Hart sent an email to Jackson in April 2017 about a family friend who had applied for a job at the EPA. Jimmy Guiliano was seeking a policy position at the agency when Hart wrote to Jackson that his wife, Pruitt’s landlord, spoke to Pruitt directly and he was following up on the matter.
“He [Pruitt] told Vicki to talk to you about how to handle this,” Hart wrote Jackson.
Jackson responded “on it” after Hart wrote that Guliano was “important to us.” In a statement to ABC News, EPA spokesman Jahan Wilcox said “the Agency accepts career recommendations from a number of acquaintances. Ultimately, Mr. Guiliano was not hired.”
According to the emails, Hart also recommended candidates for the Science Advisory Board on behalf of a client, Dennis Treacy, currently a board member of the Smithfield Foundation – the charitable arm of Smithfield Foods. The EPA also sought recommendations for the advisory board from major Trump donor Doug Deason and a former advisory board member Bryan Shaw.
The emails also appear to indicate that the EPA has been recruiting agency employees from the oil and gas industry, which has backed Pruitt since his time as attorney general in Oklahoma.
According to an email from ConocoPhillips lobbyist Kevin Avery, Pruitt “made a plea for candidates to fill some of the regional director positions within the agency” when he met with the American Petroleum Institute executives in March last year. ConocoPhillips was one of the oil companies that met up with Pruitt at the meeting.
On March 27, just a week after the meeting, Avery reached out to one of Pruitt’s closest aides, Samantha Dravis, with recommendations from the company.
“As the communique indicates API member companies were asked to consider providing names of candidates who may be interested in government service,” ConocoPhillips spokesperson Daren Beaudo said in a statement to ABC News. “We submitted two candidates for consideration at the EPA’s request. We were not involved in any other aspect of the process, and neither was ultimately appointed.”
Meanwhile, Henry Darwin, a former state of Arizona Chief of Operations who joined the EPA as the assistant deputy secretary in July last year, also got his wife a job at the agency.
While negotiating his potential job offer at the EPA in May 2017, Darwin expressed concerns about the potential salary to Jackson, and asked if his wife, who is a “legitimate environmental professional” can also have a job at the EPA.

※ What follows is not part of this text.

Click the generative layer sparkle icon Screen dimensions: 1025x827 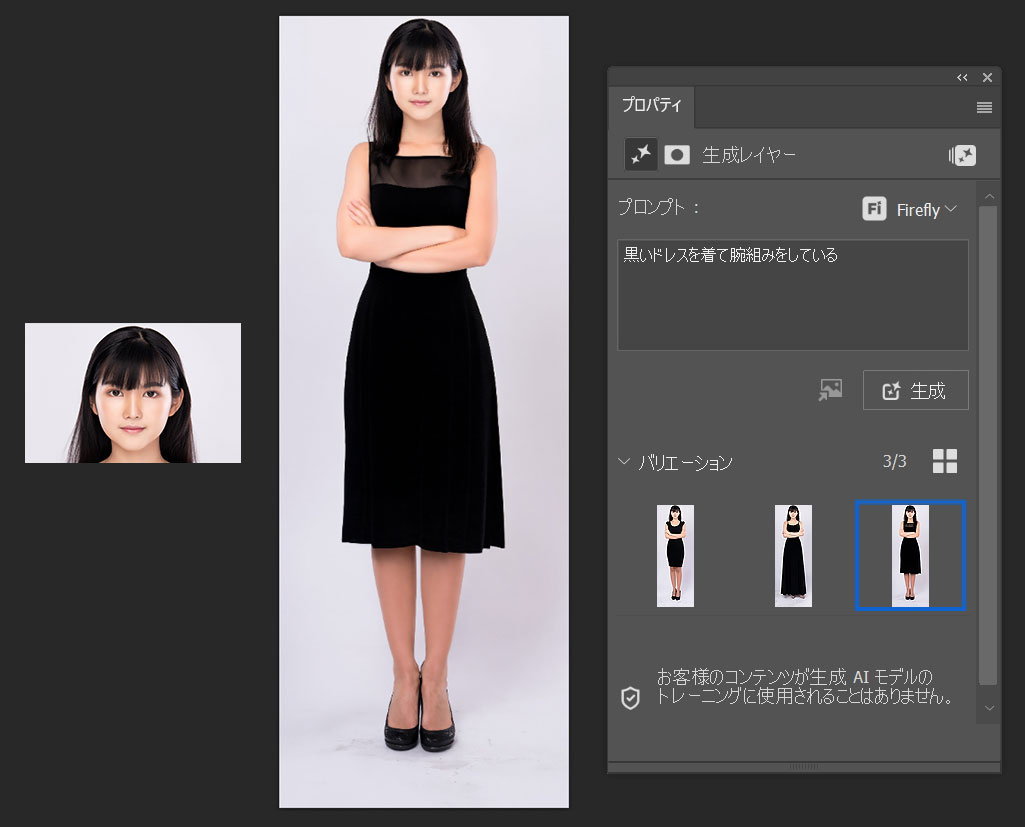click(640, 154)
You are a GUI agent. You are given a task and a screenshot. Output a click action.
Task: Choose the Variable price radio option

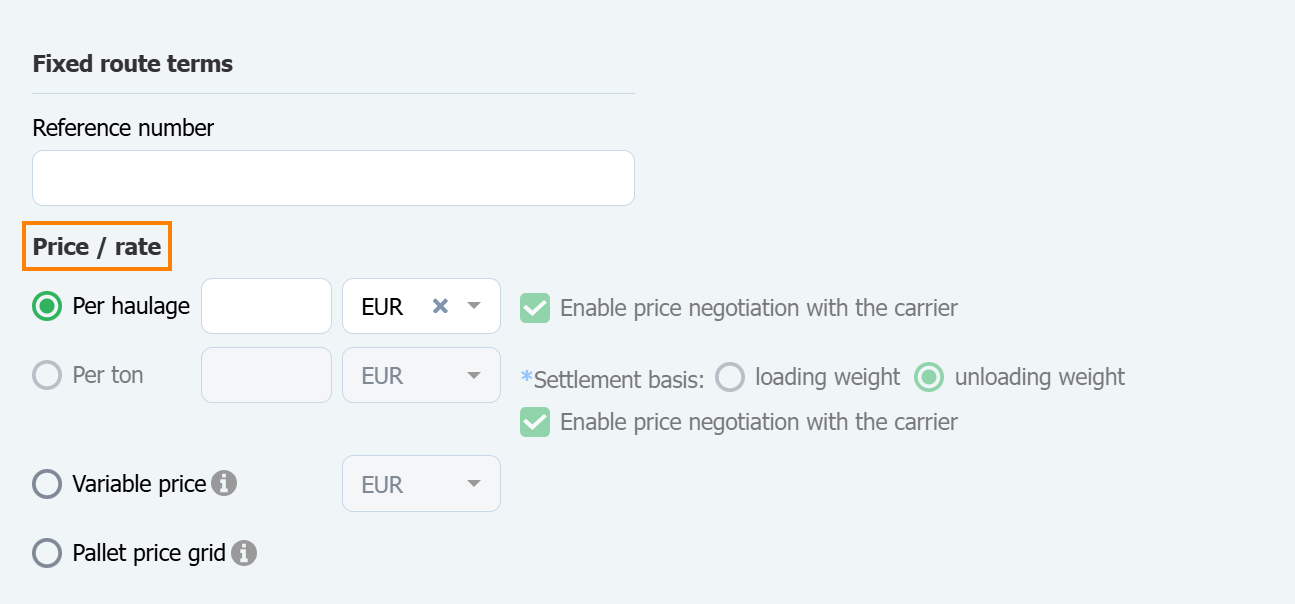click(x=47, y=484)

“It would help our financial decision immensely,” Darwin wrote to Jackson. “If not out of the question, I would be happy to forward her resume and references (which I would suggest you check – everyone loves her almost as much as I do).”
Henry Darwin’s wife, Veronica Darwin, eventually got a job at the EPA as a senior adviser to the administrator for Land and Emergency Management.
“Veronica Darwin has spent more than 18 years working extensively on environmental waste issues that included roles as a compliance officer with EPA’s Region 9 office and as deputy division director for the Arizona Department of Environmental Quality’s Waste Divisions Program,” EPA spokesperson Kelsi Daniell said in a statement to ABC News. “As EPA was looking to bolster its Superfund program and OLEM team, Ms. Darwin was an ideal fit for her current role.”
An anti-nepotism statute to a presidential appointment in the executive branch, a public official may not “advocate for appointment, employment, promotion, or advancement, in or to a civilian position in the agency in which he is serving or over which he exercises jurisdiction or control any individual who is a relative of the public official.”
It is unclear whether there is a statute that prohibits a candidate for a politically appointed position from recommending a family member for a job at the same agency.